The other day, I was at one of those huge-mega-monolithic-superstores; back in the bottle-return department. I go in the middle of a work-day, when it's far-less crowded. Anyway, I'm there all of eight minutes. I know, because I timed it. I had to. Technically, I was on my lunch-break. But, is it technically a break if no lunch is involved? Alas, I do not know. But, I deviate.
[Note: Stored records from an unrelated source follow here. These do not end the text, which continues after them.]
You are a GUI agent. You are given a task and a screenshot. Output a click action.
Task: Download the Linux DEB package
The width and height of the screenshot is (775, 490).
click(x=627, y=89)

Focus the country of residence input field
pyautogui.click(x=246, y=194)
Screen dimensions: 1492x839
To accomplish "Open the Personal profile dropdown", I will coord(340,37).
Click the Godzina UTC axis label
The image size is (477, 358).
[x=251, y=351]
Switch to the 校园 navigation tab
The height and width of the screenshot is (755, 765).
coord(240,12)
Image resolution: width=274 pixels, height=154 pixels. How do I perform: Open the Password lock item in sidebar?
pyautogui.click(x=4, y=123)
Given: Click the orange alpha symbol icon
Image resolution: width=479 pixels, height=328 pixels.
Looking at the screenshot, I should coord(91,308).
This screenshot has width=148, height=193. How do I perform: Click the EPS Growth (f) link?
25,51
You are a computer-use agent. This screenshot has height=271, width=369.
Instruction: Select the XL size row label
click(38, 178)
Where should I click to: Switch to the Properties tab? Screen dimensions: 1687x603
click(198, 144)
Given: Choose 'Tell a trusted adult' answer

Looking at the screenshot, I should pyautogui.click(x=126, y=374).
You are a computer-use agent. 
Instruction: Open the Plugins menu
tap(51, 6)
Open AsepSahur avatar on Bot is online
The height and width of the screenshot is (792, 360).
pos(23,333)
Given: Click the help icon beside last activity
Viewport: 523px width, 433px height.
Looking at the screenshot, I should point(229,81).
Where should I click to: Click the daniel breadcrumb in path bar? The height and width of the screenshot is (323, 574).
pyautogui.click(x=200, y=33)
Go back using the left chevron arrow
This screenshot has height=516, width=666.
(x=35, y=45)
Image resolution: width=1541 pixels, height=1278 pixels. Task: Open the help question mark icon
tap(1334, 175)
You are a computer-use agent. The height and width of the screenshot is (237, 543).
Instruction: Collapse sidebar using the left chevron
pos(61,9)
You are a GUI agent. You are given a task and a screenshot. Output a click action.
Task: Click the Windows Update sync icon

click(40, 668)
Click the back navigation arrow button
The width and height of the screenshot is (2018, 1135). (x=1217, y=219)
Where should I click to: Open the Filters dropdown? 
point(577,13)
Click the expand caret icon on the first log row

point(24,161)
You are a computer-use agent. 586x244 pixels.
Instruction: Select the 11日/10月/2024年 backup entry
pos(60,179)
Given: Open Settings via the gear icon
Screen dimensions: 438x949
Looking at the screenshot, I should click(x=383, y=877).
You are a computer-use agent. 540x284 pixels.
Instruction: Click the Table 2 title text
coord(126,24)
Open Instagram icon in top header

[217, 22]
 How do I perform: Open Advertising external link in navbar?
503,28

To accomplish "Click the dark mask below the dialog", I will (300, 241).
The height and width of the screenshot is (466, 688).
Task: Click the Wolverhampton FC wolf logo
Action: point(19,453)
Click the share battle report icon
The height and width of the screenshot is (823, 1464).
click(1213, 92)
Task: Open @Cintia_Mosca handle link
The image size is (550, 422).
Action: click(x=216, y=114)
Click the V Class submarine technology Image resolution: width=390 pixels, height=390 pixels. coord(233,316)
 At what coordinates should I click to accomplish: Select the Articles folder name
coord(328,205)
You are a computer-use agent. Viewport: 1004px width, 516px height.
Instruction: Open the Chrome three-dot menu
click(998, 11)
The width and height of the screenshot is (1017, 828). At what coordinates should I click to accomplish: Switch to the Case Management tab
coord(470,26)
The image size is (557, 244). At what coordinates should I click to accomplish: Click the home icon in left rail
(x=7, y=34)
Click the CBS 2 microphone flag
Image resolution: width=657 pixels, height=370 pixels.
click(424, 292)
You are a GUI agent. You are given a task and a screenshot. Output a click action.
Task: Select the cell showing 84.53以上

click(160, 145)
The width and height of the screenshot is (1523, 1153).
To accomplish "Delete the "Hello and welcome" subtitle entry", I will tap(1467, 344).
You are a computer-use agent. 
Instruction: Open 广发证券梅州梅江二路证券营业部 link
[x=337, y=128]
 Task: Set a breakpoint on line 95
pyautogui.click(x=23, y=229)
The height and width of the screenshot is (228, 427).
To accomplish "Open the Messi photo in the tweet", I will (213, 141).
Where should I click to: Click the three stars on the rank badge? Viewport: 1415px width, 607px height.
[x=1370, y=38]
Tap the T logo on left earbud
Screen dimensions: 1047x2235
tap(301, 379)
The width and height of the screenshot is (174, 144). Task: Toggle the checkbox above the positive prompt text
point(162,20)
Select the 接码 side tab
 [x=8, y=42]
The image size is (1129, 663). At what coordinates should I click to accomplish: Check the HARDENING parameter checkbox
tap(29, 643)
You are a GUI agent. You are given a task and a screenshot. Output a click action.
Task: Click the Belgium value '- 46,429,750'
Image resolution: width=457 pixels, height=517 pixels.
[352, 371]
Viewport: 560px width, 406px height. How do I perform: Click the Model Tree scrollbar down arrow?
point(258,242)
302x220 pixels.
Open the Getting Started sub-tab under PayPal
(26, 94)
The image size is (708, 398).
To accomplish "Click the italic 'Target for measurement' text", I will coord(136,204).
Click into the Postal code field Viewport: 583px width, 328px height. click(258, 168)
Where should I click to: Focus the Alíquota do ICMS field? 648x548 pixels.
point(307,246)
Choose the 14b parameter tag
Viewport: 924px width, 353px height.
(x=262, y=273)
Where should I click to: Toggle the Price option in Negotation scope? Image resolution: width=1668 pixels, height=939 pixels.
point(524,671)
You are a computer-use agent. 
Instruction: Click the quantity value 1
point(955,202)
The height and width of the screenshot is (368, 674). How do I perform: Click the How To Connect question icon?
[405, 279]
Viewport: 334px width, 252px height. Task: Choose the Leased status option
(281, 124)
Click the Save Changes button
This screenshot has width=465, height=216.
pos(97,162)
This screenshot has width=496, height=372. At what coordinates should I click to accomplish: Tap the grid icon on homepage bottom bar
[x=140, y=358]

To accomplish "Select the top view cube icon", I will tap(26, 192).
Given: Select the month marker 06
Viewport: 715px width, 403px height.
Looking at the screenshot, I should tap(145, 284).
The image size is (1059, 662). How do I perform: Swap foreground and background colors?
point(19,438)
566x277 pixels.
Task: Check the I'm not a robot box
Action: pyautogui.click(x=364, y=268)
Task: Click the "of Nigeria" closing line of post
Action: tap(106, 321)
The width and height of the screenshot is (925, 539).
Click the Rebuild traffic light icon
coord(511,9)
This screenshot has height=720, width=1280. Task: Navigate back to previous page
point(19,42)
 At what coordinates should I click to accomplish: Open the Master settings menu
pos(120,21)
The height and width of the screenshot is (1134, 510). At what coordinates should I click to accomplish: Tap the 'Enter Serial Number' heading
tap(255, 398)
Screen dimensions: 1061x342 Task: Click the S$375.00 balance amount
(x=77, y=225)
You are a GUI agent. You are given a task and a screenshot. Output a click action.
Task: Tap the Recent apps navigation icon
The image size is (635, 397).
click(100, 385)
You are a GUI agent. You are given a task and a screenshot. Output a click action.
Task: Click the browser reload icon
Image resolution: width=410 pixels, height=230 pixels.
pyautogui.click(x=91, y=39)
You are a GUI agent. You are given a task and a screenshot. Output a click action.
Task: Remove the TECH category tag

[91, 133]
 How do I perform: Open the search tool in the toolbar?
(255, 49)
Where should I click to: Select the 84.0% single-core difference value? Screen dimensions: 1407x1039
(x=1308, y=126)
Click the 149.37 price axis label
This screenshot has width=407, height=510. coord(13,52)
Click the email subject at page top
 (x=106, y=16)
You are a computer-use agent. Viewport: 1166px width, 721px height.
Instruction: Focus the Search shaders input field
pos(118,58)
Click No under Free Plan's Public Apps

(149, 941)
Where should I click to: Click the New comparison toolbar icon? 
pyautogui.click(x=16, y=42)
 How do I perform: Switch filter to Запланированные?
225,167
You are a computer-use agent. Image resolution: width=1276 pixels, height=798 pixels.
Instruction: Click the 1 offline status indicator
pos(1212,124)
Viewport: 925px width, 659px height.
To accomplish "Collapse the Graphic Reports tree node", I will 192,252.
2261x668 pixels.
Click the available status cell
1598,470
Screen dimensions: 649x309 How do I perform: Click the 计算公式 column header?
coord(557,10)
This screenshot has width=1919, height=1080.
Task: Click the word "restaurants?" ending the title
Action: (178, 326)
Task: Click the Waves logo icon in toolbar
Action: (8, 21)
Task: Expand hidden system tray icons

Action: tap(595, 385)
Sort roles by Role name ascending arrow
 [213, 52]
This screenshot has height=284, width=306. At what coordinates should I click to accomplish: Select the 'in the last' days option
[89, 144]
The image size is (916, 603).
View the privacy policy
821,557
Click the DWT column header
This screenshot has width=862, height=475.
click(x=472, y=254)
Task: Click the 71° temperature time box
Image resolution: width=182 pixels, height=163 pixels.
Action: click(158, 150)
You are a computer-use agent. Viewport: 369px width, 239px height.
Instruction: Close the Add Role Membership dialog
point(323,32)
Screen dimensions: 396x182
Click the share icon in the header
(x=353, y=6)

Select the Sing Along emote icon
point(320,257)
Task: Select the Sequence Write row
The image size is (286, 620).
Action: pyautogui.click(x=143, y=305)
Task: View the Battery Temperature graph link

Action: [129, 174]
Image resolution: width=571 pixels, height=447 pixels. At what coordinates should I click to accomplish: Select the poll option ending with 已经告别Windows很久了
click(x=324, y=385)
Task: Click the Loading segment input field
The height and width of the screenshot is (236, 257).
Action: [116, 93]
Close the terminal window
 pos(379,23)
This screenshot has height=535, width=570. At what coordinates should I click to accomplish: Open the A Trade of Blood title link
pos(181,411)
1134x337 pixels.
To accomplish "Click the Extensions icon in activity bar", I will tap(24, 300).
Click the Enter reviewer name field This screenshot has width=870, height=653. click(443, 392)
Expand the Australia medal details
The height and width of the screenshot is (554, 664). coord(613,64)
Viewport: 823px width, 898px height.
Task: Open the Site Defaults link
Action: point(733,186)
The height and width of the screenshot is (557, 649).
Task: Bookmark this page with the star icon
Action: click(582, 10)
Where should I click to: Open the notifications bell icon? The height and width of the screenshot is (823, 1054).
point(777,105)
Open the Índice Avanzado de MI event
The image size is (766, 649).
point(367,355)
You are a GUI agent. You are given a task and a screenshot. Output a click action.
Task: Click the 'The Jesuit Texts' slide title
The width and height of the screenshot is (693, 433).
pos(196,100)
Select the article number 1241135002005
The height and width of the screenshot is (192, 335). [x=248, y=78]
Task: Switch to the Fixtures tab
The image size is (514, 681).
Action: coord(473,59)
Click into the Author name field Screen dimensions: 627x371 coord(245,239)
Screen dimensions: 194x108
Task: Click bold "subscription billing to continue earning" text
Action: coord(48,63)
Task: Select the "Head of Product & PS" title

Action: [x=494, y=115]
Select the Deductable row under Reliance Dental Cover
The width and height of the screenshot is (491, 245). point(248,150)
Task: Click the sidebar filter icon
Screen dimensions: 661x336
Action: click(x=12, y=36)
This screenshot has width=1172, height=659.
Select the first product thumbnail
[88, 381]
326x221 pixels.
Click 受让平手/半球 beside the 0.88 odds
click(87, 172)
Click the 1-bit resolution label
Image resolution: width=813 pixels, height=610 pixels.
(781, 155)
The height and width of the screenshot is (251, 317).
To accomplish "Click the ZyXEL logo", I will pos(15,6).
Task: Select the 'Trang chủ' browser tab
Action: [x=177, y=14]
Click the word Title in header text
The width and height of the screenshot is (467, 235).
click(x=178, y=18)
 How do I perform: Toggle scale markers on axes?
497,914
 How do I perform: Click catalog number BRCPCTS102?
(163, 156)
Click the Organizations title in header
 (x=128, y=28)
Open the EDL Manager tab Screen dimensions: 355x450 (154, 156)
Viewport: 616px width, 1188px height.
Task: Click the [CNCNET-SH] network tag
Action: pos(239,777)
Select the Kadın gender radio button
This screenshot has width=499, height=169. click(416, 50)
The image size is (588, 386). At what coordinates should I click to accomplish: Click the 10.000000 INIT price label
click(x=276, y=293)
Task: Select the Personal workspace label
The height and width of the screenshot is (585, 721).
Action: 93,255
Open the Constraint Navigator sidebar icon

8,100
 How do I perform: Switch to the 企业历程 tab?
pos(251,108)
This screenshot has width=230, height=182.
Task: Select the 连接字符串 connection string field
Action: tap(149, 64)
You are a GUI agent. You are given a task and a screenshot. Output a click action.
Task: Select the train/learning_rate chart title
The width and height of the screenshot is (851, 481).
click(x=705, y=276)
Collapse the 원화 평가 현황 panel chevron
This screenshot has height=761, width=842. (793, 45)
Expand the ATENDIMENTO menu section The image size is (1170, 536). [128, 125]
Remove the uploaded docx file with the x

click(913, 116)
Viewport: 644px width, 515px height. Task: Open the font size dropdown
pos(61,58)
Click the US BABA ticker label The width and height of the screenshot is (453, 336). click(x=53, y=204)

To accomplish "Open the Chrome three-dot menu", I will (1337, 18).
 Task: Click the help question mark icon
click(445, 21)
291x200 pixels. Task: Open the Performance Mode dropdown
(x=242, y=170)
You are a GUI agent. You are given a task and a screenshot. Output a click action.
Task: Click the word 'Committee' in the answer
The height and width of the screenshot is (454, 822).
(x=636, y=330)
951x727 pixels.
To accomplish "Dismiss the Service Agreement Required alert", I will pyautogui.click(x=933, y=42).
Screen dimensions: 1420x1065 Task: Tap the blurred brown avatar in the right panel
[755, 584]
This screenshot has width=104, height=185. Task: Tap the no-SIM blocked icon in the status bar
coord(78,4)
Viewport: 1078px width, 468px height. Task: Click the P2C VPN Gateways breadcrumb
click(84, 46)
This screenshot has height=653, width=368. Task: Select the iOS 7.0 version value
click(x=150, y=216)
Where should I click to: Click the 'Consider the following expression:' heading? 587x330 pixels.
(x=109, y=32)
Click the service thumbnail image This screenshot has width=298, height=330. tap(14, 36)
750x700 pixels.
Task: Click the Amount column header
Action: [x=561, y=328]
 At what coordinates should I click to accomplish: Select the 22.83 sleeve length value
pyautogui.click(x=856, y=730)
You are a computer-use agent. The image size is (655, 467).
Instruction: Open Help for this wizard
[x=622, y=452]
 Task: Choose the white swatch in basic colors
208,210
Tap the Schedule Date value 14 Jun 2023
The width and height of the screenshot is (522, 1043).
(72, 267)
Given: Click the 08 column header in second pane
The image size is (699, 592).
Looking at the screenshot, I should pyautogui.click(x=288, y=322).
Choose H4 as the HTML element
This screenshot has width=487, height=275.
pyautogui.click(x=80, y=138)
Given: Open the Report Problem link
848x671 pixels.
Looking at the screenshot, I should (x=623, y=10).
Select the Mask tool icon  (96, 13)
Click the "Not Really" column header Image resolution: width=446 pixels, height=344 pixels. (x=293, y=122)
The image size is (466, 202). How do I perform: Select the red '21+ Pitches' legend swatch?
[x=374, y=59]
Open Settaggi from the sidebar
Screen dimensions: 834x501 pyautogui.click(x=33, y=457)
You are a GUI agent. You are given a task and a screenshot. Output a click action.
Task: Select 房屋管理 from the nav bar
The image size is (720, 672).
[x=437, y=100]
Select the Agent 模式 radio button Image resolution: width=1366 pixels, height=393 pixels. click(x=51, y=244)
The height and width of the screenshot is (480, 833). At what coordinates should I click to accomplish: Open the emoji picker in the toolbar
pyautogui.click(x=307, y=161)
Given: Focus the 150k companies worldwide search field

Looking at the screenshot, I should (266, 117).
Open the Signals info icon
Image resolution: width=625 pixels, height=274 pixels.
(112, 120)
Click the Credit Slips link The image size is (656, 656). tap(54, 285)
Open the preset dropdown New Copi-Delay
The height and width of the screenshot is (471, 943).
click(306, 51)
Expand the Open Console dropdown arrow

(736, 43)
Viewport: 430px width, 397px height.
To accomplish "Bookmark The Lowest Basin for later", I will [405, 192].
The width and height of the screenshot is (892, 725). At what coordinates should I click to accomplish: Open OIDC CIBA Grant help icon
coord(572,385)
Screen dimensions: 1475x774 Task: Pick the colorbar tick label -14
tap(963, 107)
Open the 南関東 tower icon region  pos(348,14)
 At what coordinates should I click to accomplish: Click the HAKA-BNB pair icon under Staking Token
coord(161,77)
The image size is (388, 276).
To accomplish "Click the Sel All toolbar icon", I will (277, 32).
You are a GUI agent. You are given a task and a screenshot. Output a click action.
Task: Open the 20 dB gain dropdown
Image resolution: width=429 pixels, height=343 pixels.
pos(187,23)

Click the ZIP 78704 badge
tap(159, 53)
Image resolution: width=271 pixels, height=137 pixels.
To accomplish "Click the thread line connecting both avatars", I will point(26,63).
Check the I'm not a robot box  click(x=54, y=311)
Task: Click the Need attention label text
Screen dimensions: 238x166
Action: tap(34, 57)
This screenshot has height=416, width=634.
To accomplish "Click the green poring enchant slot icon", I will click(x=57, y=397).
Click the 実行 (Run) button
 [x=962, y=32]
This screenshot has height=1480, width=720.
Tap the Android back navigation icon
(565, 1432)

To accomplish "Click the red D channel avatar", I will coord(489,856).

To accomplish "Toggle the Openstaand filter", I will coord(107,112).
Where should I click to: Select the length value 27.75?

The self-service-six-items-or-less-U-scan line was backed up all the way to the frozen food section. If I had to guestimate, I'd say the line was fifty-foot long; the wait, undeterminable. So, I ambulated down the rows of tightly packed consumers. You know how there's certain huge-mega-super-cali-fragilistic stores that advertise: If more than two people are standing in line, we'll open another? Well, this wasn't one of them. So, I walked all the way down to the last (open) lane. Three people in front of me. They had fully stocked carts. I had two bottle-return coupons. But, none of the other lines were moving, so I figured, "What the hell, I'm a patient guy -- sometimes." I waited in line for fifteen minutes. I know, because I checked the time on my cell-phone. Technically, I had seven-minutes to return to work.
When I finally got to the cashier, I said, "You guys should really have one of those U-scan-bottle-deposit-return-machines back in the recycling area. She said, "Most people go to the U-scans." I replied, "Normally, I would." Then I pointed out the U-scan line, far off in the distance, still backed up to the frozen-food section, still unmoving. I told the cashier, "If there was a U-scan-bottle-return-slip-machine in the recycling area, then those with bottle-return slips wouldn't have to stand in line, and the lines wouldn't be so long.
Brow furrowed, bottom lip tucked up like a bulldog's, she grunted as if such a thought had never occurred to her.
Why would it? After all, the longer we stand in line, the longer we're subjected to glossy magazine spreads, Clorox to-go sticks, the latest candy concoctions, and the more inclined we are to spend just a teensy bit more.
Still, I wish one of those mega-mart-super-whole-sale-stores would put a bottle-slip-return-machine in the actual recycling area.
I don't know much about meteorology, barometrics, or the crystallization process that makes each snowflake indelibly different from the next. But having a bottle-slip-return-machine in the recycling area sounds like one hell of a bright idea to me.